• [Problem statement]
Below are records to transcribe exactly, without their pictures.

Stored items
· · ·

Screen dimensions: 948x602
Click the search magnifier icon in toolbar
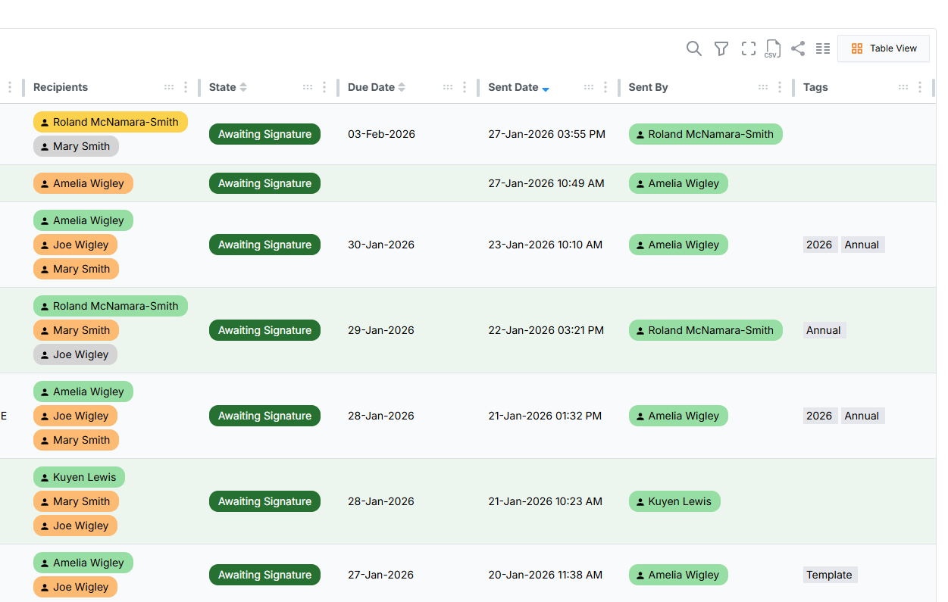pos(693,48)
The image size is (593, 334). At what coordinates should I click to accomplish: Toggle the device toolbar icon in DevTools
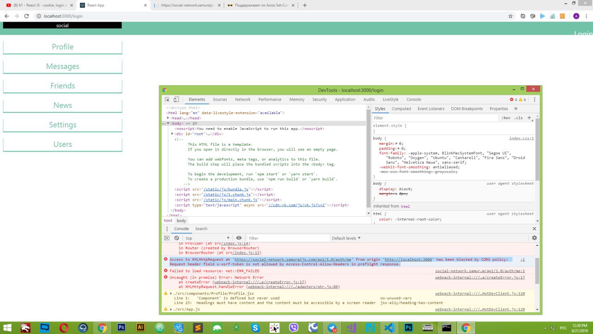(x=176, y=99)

· · ·

• [The answer]
Screen dimensions: 948x602
Click the search magnifier icon in toolbar
pos(693,48)
The image size is (593, 334). At what coordinates should I click to accomplish: Toggle the device toolbar icon in DevTools
(x=176, y=99)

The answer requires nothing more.